[Available data]:
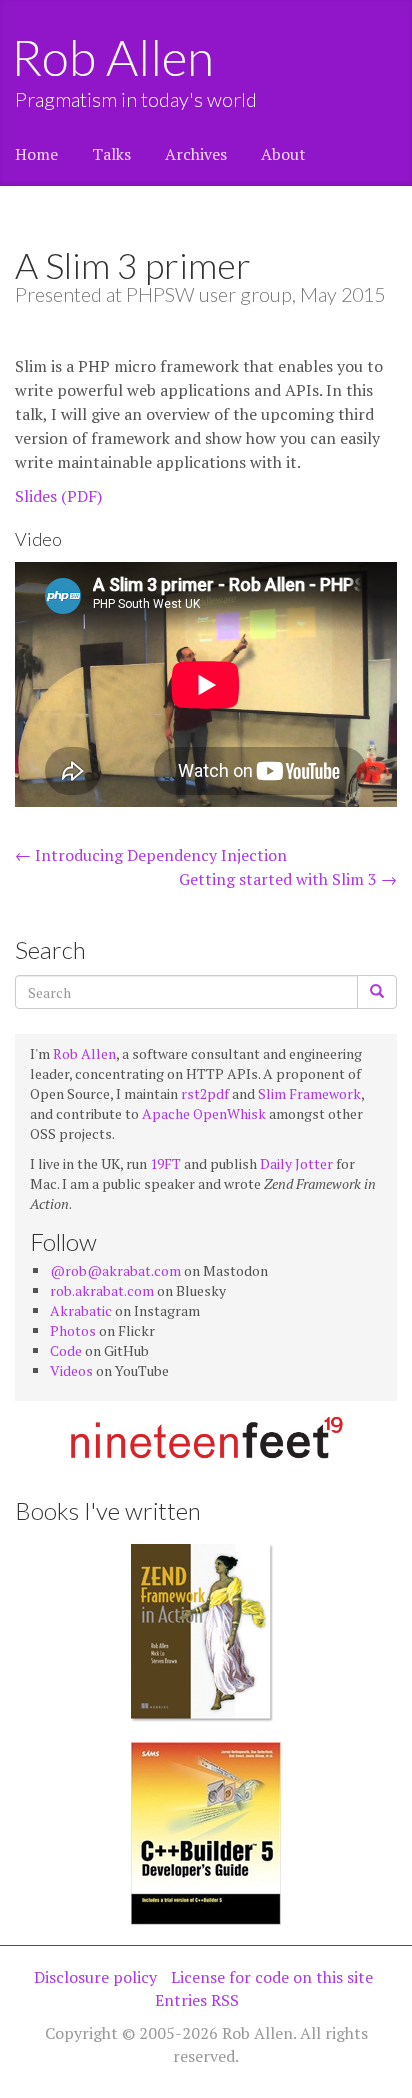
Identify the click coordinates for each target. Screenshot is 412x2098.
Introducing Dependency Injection (151, 855)
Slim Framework (309, 1093)
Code (66, 1350)
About (283, 154)
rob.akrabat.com (102, 1290)
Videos (71, 1370)
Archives (196, 154)
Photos (73, 1330)
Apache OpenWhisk (204, 1113)
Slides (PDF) (58, 496)
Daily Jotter (296, 1163)
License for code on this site (272, 1977)
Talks (111, 154)
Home (36, 154)
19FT (165, 1163)
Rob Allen (114, 57)
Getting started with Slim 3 (288, 879)
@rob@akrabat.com (115, 1270)
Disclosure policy (95, 1977)
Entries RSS (197, 2000)
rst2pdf (205, 1093)
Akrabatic (81, 1310)
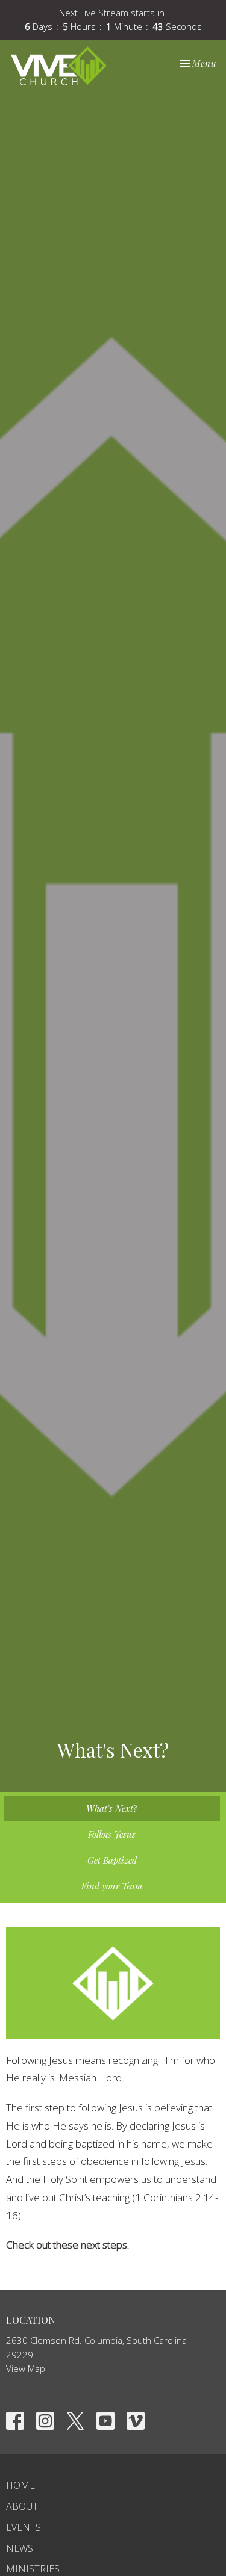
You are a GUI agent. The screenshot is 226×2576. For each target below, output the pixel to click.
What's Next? (111, 1808)
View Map (25, 2368)
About (22, 2506)
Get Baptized (112, 1860)
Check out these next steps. (67, 2245)
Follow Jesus (112, 1834)
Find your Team (111, 1886)
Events (23, 2527)
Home (20, 2485)
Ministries (33, 2568)
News (19, 2548)
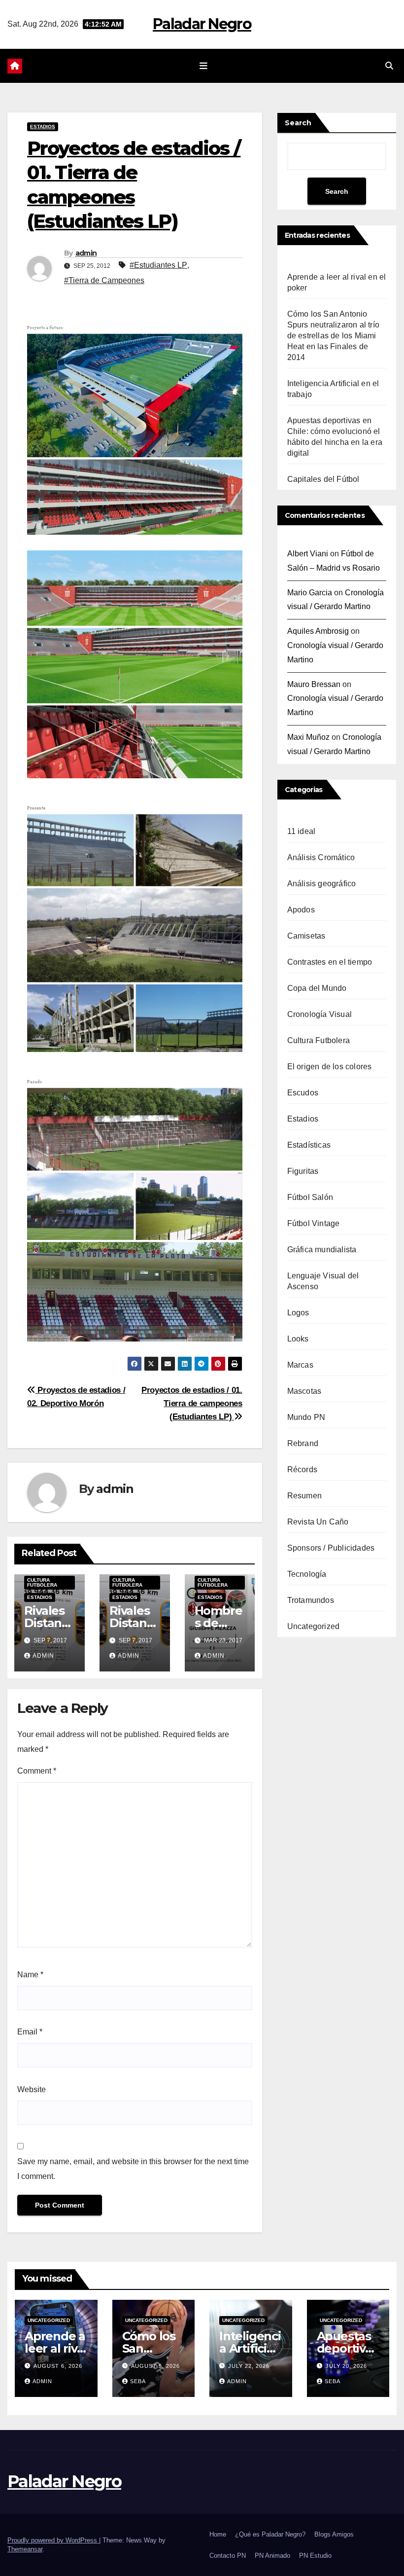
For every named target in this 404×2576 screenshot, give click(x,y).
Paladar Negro (202, 24)
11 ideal (301, 831)
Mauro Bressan (313, 684)
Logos (298, 1312)
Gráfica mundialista (322, 1249)
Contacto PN (227, 2555)
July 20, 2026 (346, 2366)
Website (31, 2089)
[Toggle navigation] (204, 65)
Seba (138, 2381)
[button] (389, 66)
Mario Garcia (309, 592)
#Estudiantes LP (158, 265)
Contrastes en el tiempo (329, 962)
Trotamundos (310, 1600)
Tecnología (307, 1574)
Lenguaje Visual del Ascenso (323, 1281)
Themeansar (24, 2549)
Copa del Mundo (317, 988)
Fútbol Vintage (313, 1223)
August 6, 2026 (58, 2366)
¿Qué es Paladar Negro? (270, 2534)
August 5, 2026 (155, 2366)
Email (29, 2032)
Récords (302, 1469)
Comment (36, 1771)
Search (298, 122)
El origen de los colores (329, 1066)
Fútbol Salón (310, 1197)
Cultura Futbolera (42, 1582)
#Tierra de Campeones (104, 280)
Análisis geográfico (321, 883)
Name (30, 1974)
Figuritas (303, 1171)
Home (217, 2534)
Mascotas (304, 1391)
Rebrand (302, 1443)
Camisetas (306, 936)
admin (86, 253)
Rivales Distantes (48, 1622)
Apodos (301, 910)
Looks (298, 1339)
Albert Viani (307, 553)
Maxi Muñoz (308, 737)
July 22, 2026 (248, 2366)
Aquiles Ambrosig (318, 631)
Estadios (42, 126)
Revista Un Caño (318, 1522)
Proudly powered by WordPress (53, 2540)
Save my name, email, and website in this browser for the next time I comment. (133, 2168)
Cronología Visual (319, 1014)
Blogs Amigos (334, 2534)
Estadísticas (309, 1145)
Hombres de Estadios (219, 1622)
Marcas (300, 1365)
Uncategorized (313, 1626)
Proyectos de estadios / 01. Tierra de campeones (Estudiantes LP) (191, 1403)
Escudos (302, 1092)
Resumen (304, 1495)
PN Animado (272, 2555)
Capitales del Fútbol (323, 479)
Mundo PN (306, 1417)
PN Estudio (315, 2555)
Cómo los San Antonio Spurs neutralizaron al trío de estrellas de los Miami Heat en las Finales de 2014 (333, 336)
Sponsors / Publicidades (331, 1548)
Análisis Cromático (321, 857)
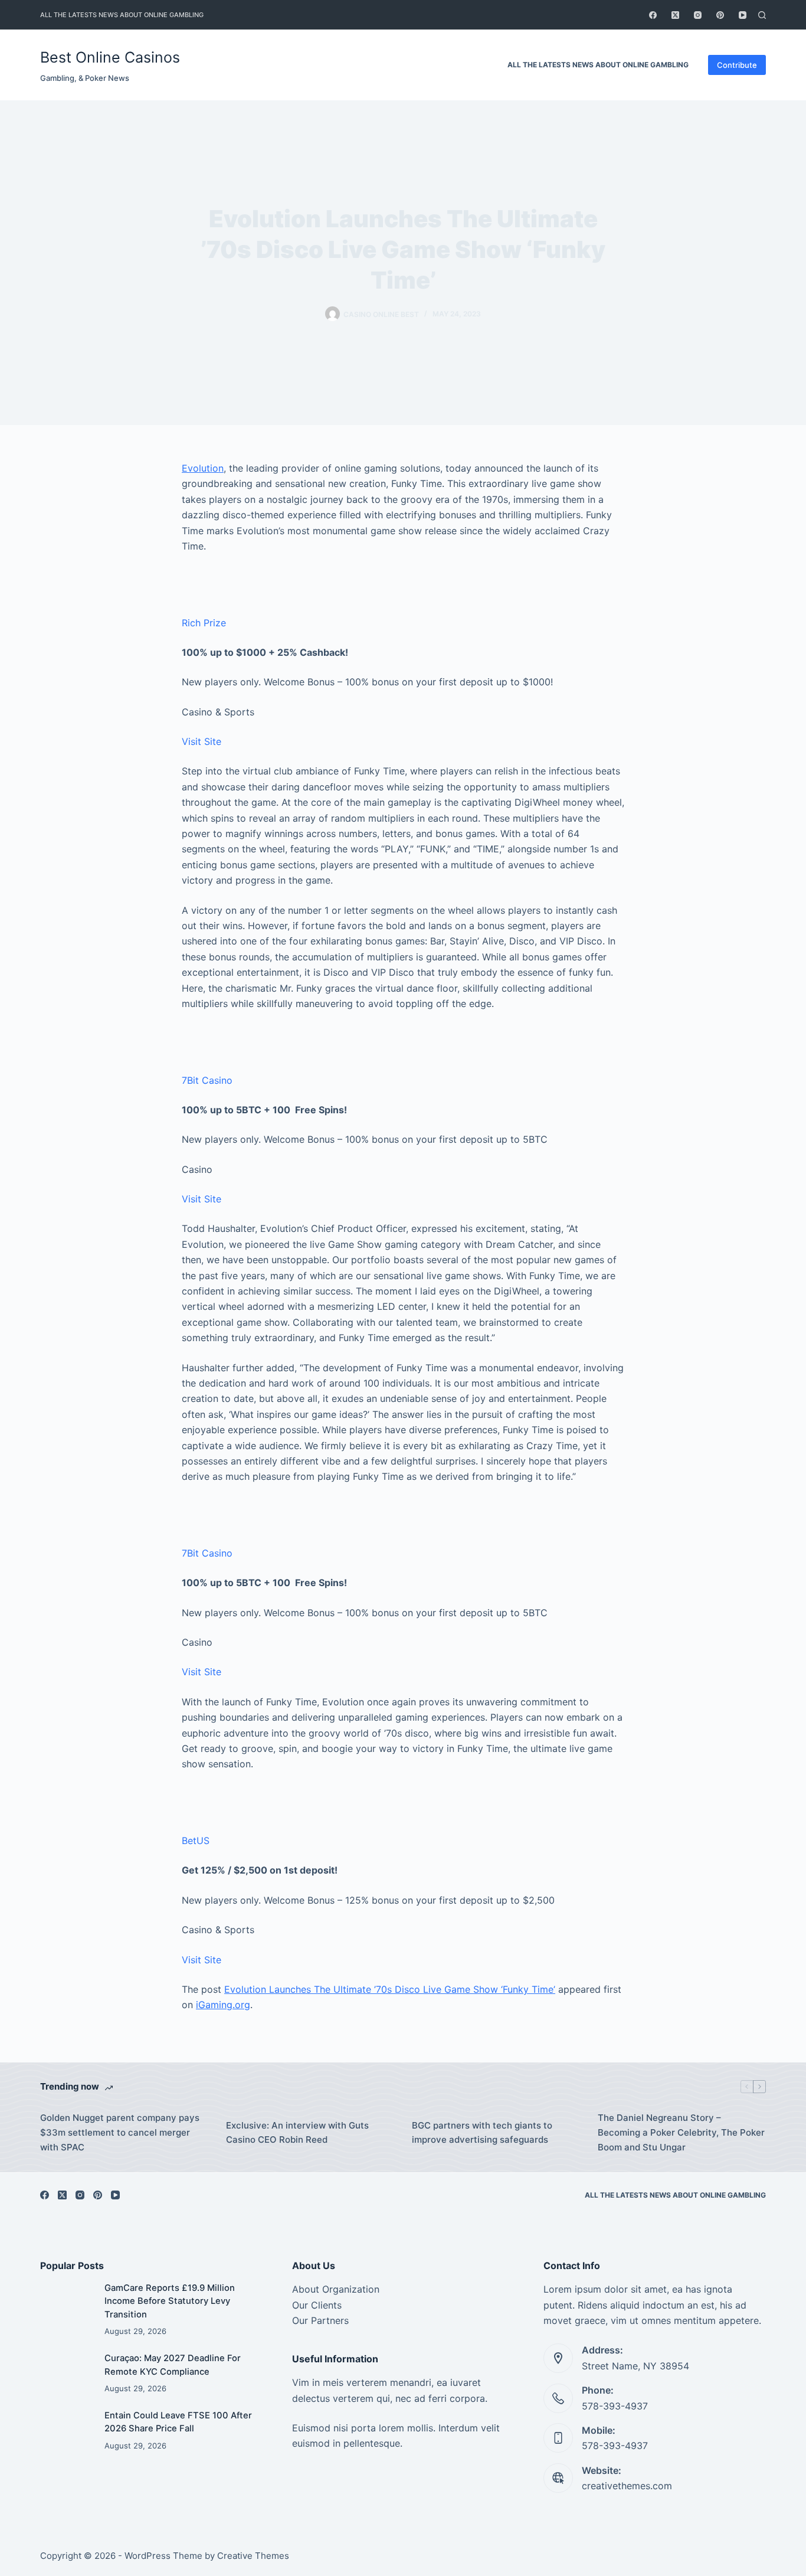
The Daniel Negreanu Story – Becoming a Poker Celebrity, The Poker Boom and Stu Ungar (681, 2132)
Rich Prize (204, 623)
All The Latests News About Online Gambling (122, 15)
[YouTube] (742, 15)
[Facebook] (653, 15)
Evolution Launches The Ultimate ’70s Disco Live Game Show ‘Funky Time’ (389, 1989)
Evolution (203, 468)
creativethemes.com (627, 2486)
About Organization (335, 2289)
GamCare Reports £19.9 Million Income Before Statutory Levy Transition (169, 2301)
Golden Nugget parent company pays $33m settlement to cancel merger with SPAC (119, 2132)
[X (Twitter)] (675, 15)
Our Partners (320, 2320)
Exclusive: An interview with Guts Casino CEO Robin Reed (297, 2133)
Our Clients (317, 2305)
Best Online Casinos (110, 57)
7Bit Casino (207, 1080)
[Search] (762, 15)
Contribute (737, 65)
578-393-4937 (615, 2406)
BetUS (195, 1840)
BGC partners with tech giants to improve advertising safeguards (482, 2133)
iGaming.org (223, 2005)
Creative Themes (253, 2555)
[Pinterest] (720, 15)
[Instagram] (698, 15)
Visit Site (201, 741)
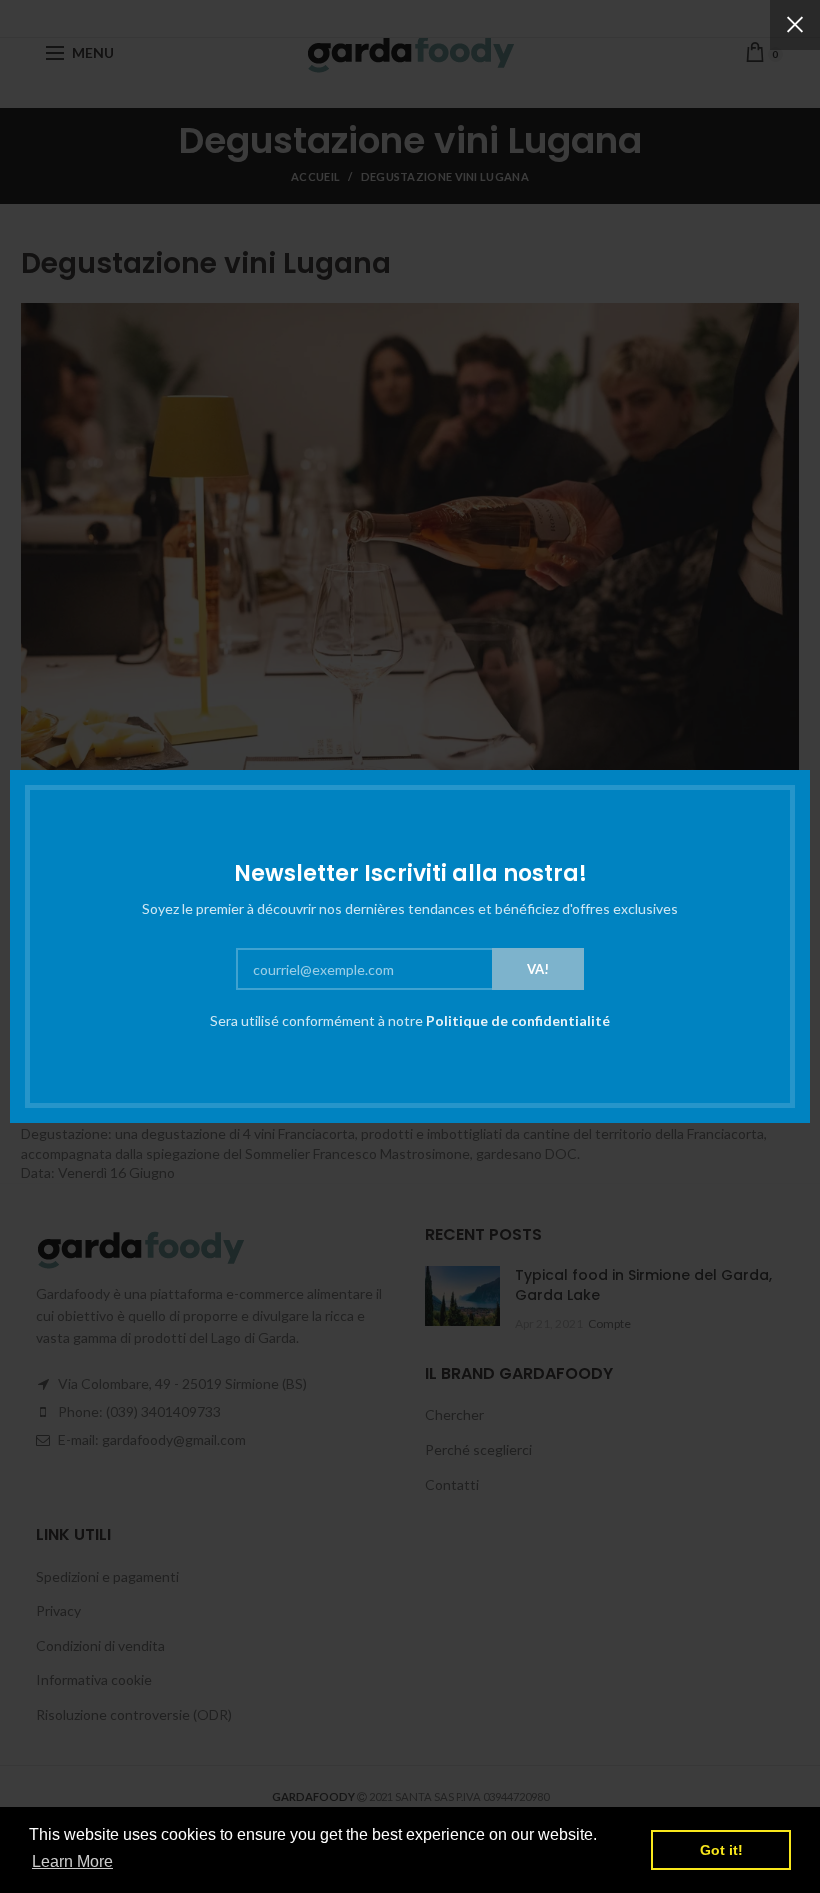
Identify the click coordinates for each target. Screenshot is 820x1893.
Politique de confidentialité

[Problem to solve]: The whole listing is to be retyped exactly, with its pictures removed.

[Your solution]:
Identify the click coordinates for each target. Screenshot is 412x2098.
Introducing Dependency Injection (151, 855)
Slim Framework (309, 1093)
Code (66, 1350)
About (283, 154)
rob.akrabat.com (102, 1290)
Videos (71, 1370)
Archives (196, 154)
Photos (73, 1330)
Apache OpenWhisk (204, 1113)
Slides (PDF) (58, 496)
Daily Jotter (296, 1163)
License for code on this site (272, 1977)
Talks (111, 154)
Home (36, 154)
19FT (165, 1163)
Rob Allen (114, 57)
Getting started with Slim 3 (288, 879)
@rob@akrabat.com (115, 1270)
Disclosure policy (95, 1977)
Entries RSS (197, 2000)
rst2pdf (205, 1093)
Akrabatic (81, 1310)
You are a GUI agent. The screenshot is 226×2576. For each target below, output the pixel to click.
What's Next? (111, 1808)
View Map (25, 2368)
About (22, 2506)
Get Baptized (112, 1860)
Check out these next steps. (67, 2245)
Follow Jesus (112, 1834)
Find your Team (111, 1886)
Events (23, 2527)
Home (20, 2485)
Ministries (33, 2568)
News (19, 2548)
For every named target in this 404×2576 screenshot, give click(x,y).
Paladar Negro (202, 24)
11 ideal (301, 831)
Mauro Bressan (313, 684)
Logos (298, 1312)
Gráfica mundialista (322, 1249)
Contacto PN (227, 2555)
July 20, 2026 (346, 2366)
Website (31, 2089)
[Toggle navigation] (204, 65)
Seba (138, 2381)
[button] (389, 66)
Mario Garcia (309, 592)
#Estudiantes LP (158, 265)
Contrastes en el tiempo (329, 962)
Trotamundos (310, 1600)
Tecnología (307, 1574)
Lenguaje Visual del Ascenso (323, 1281)
Themeansar (24, 2549)
Copa del Mundo (317, 988)
Fútbol Vintage (313, 1223)
August 6, 2026 (58, 2366)
¿Qué es Paladar Negro? (270, 2534)
August 5, 2026 (155, 2366)
Email (29, 2032)
Récords (302, 1469)
Comment (36, 1771)
Search (298, 122)
El origen de los colores (329, 1066)
Fútbol Salón (310, 1197)
Cultura Futbolera (42, 1582)
#Tierra de Campeones (104, 280)
Análisis geográfico (321, 883)
Name (30, 1974)
Figuritas (303, 1171)
Home (217, 2534)
Mascotas (304, 1391)
Rebrand (302, 1443)
Camisetas (306, 936)
admin (86, 253)
Rivales Distantes (48, 1622)
Apodos (301, 910)
Looks (298, 1339)
Albert Viani (307, 553)
Maxi Muñoz (308, 737)
July 22, 2026 (248, 2366)
Aquiles Ambrosig (318, 631)
Estadios (42, 126)
Revista Un Caño (318, 1522)
Proudly powered by WordPress (53, 2540)
Save my name, email, and website in this browser for the next time I comment. (133, 2168)
Cronología Visual (319, 1014)
Blogs Amigos (334, 2534)
Estadísticas (309, 1145)
Hombres de Estadios (219, 1622)
Marcas (300, 1365)
Uncategorized (313, 1626)
Proyectos de estadios / 01. Tierra de campeones (Estudiantes LP) (191, 1403)
Escudos (302, 1092)
Resumen (304, 1495)
PN Animado (272, 2555)
Capitales del Fútbol (323, 479)
Mundo PN (306, 1417)
PN Estudio (315, 2555)
Cómo los San Antonio Spurs neutralizaron al trío de estrellas de los Miami Heat en las Finales de 2014 (333, 336)
Sponsors / Publicidades (331, 1548)
Análisis Cromático (321, 857)
The Daniel Negreanu Story – Becoming a Poker Celebrity, The Poker Boom and Stu Ungar (681, 2132)
Rich Prize (204, 623)
All The Latests News About Online Gambling (122, 15)
[YouTube] (742, 15)
[Facebook] (653, 15)
Evolution Launches The Ultimate ’70s Disco Live Game Show ‘Funky Time’ (389, 1989)
Evolution (203, 468)
creativethemes.com (627, 2486)
About Organization (335, 2289)
GamCare Reports £19.9 Million Income Before Statutory Levy Transition (169, 2301)
Golden Nugget parent company pays $33m settlement to cancel merger with SPAC (119, 2132)
[X (Twitter)] (675, 15)
Our Partners (320, 2320)
Exclusive: An interview with Guts Casino CEO Robin Reed (297, 2133)
Our Clients (317, 2305)
Best Online Casinos (110, 57)
7Bit Casino (207, 1080)
[Search] (762, 15)
Contribute (737, 65)
578-393-4937 (615, 2406)
BetUS (195, 1840)
BGC partners with tech giants to improve advertising safeguards (482, 2133)
iGaming.org (223, 2005)
Creative Themes (253, 2555)
[Pinterest] (720, 15)
[Instagram] (698, 15)
Visit Site (201, 741)
Identify the click coordinates for each target. Screenshot is 820x1893.
Politique de confidentialité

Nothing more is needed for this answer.